# Task objective
The following data needs to be repeated exactly, with all images excluded.

# Stored items
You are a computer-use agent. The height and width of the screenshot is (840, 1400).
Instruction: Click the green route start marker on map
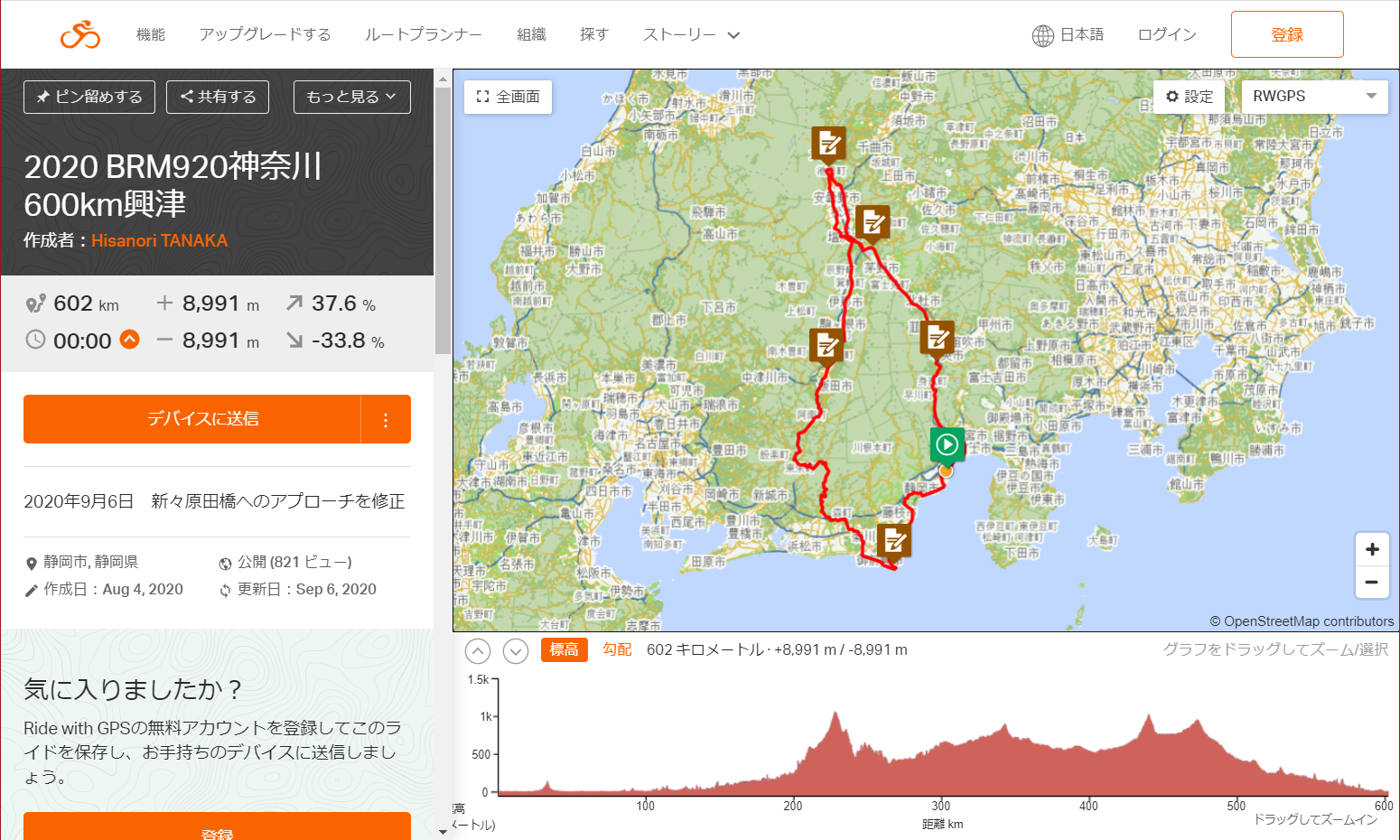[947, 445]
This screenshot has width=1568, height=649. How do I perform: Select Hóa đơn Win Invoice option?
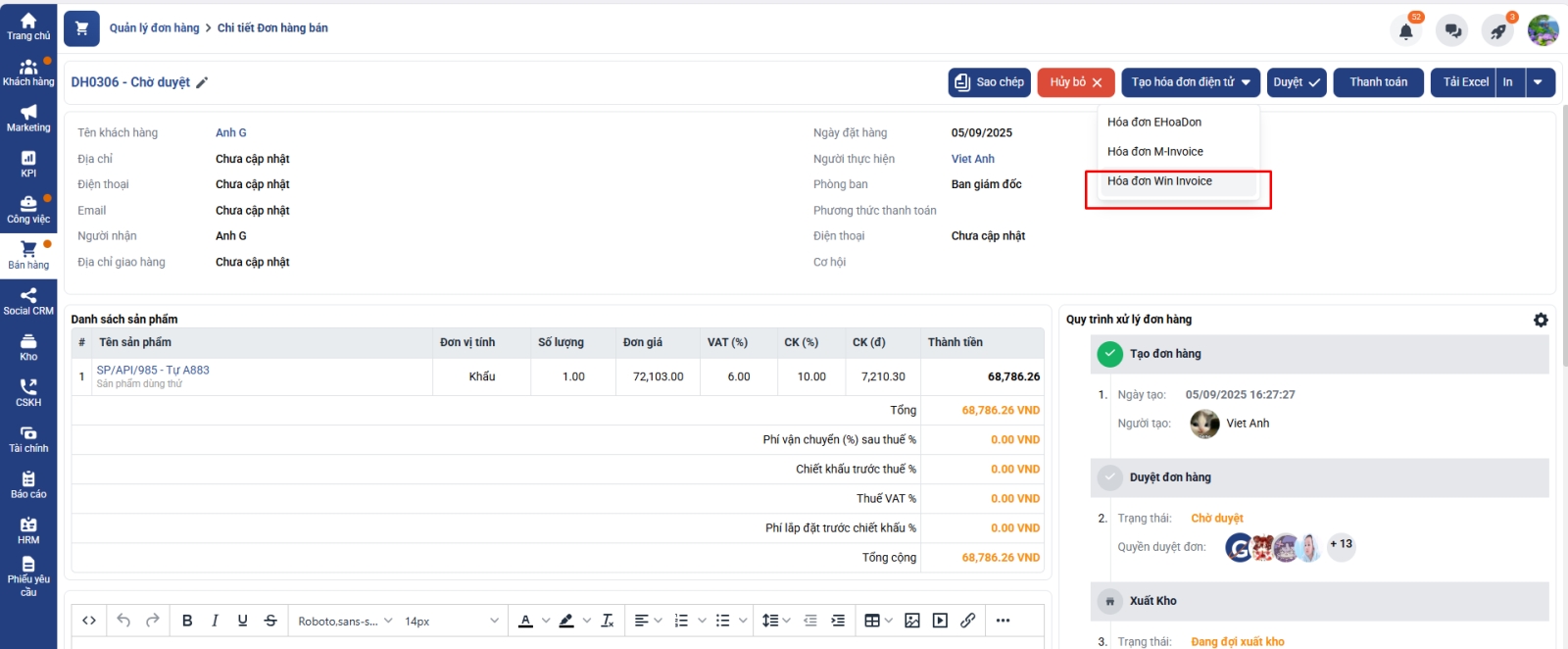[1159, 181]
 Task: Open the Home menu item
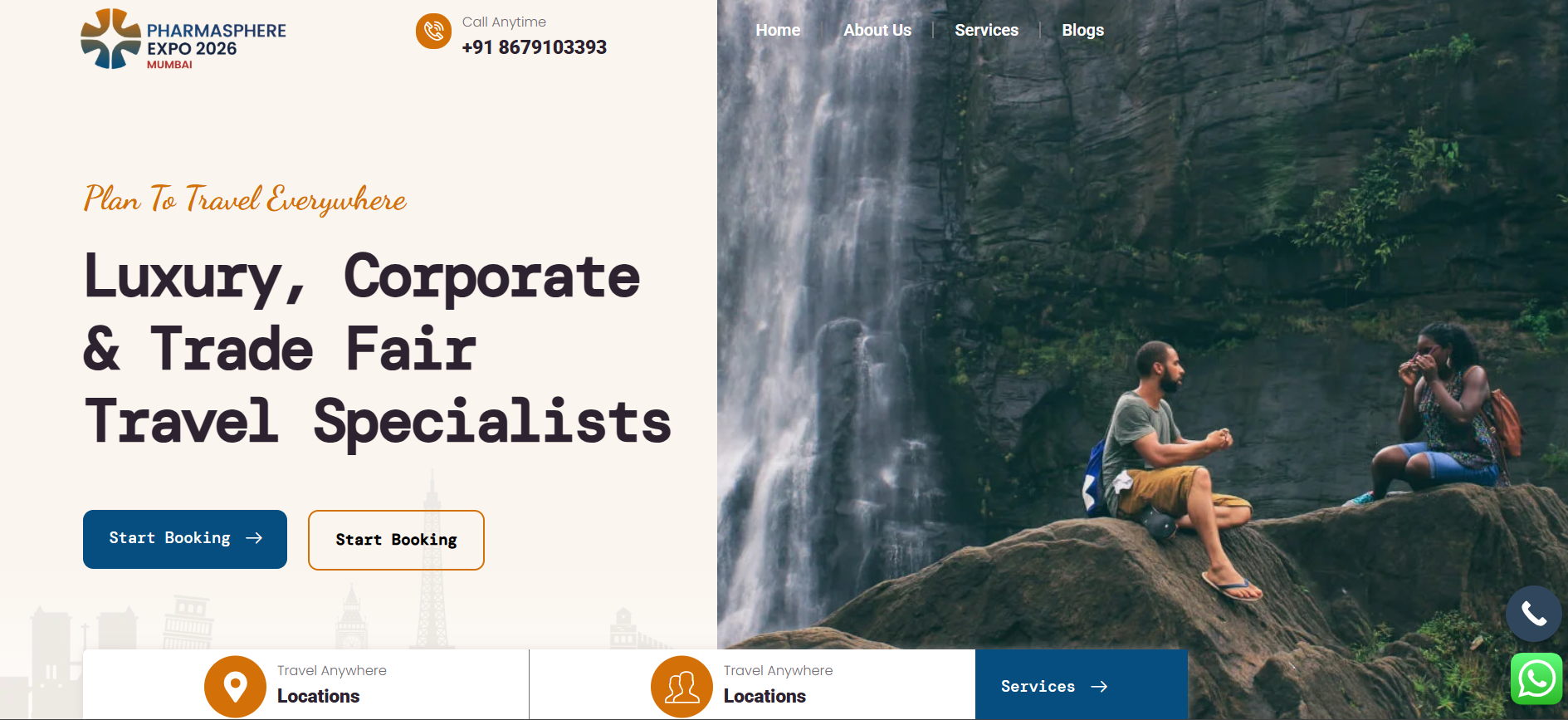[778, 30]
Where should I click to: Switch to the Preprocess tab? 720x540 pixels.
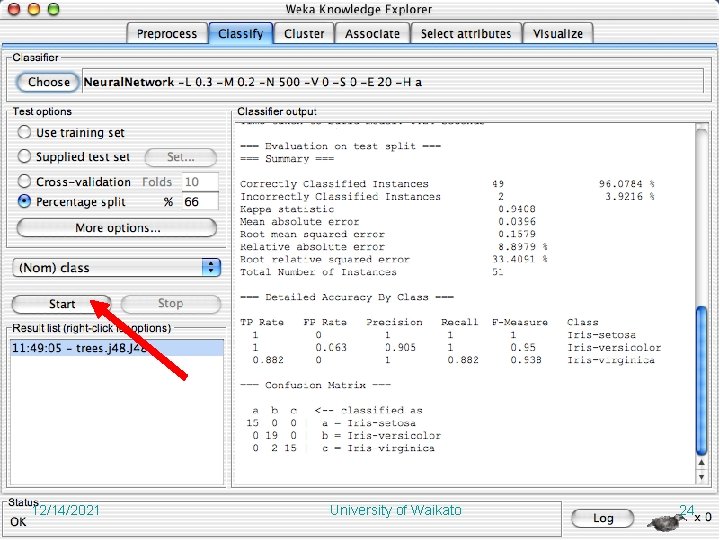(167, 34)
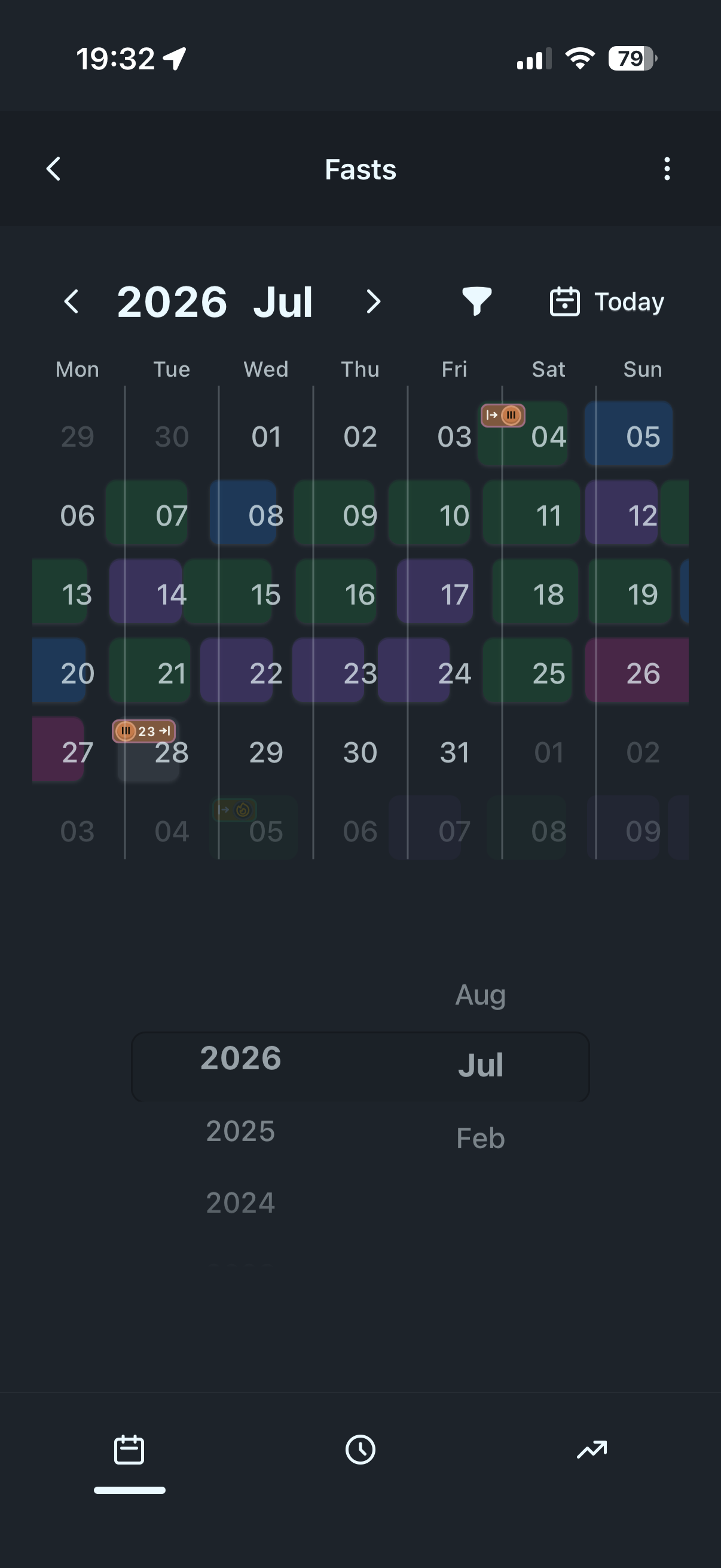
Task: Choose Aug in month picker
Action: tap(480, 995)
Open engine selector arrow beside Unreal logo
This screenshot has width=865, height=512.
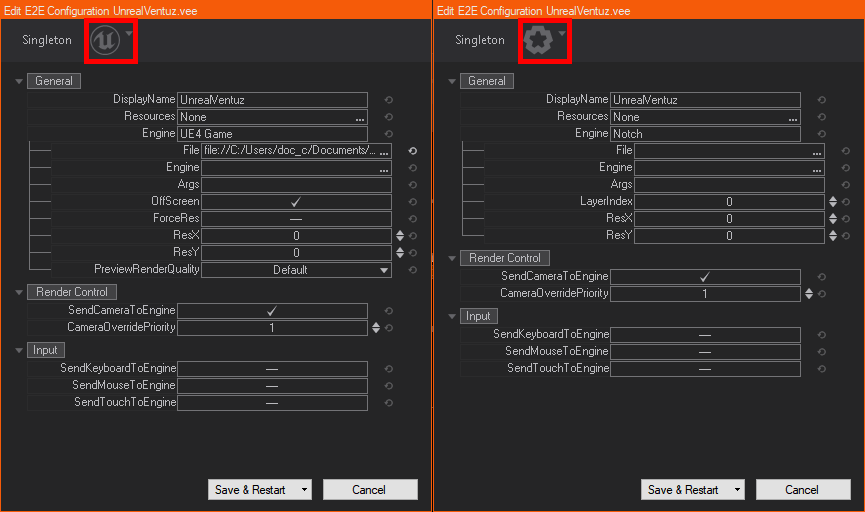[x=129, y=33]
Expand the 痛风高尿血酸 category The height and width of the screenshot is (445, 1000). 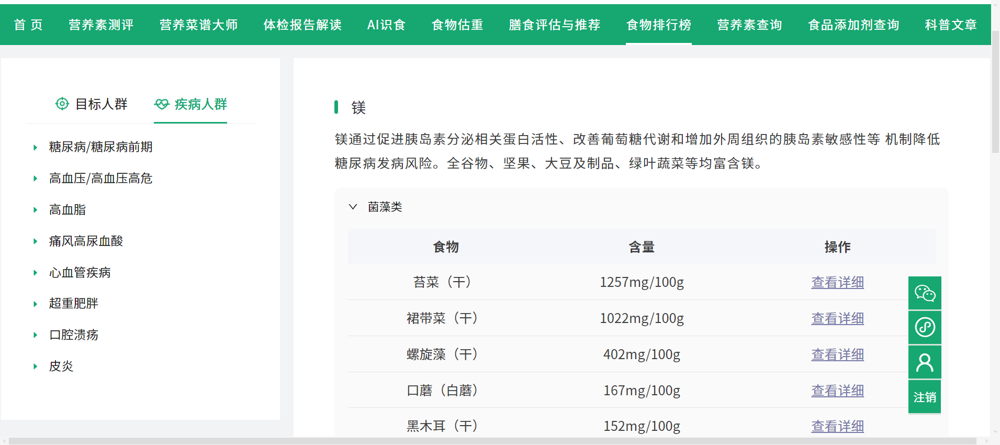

# Written answer
You are a computer-use agent. The height and width of the screenshot is (840, 1400).
Instruction: Click the green route start marker on map
[947, 445]
This screenshot has width=1568, height=649. How do I perform: Select Hóa đơn Win Invoice option?
[1159, 181]
 Task: Open the Home menu item
[778, 30]
Where should I click to: Switch to the Preprocess tab? 720x540 pixels.
(167, 34)
Task: Choose Aug in month picker
Action: tap(480, 995)
Open engine selector arrow beside Unreal logo
This screenshot has width=865, height=512.
[x=129, y=33]
Expand the 痛风高尿血酸 category The height and width of the screenshot is (445, 1000). 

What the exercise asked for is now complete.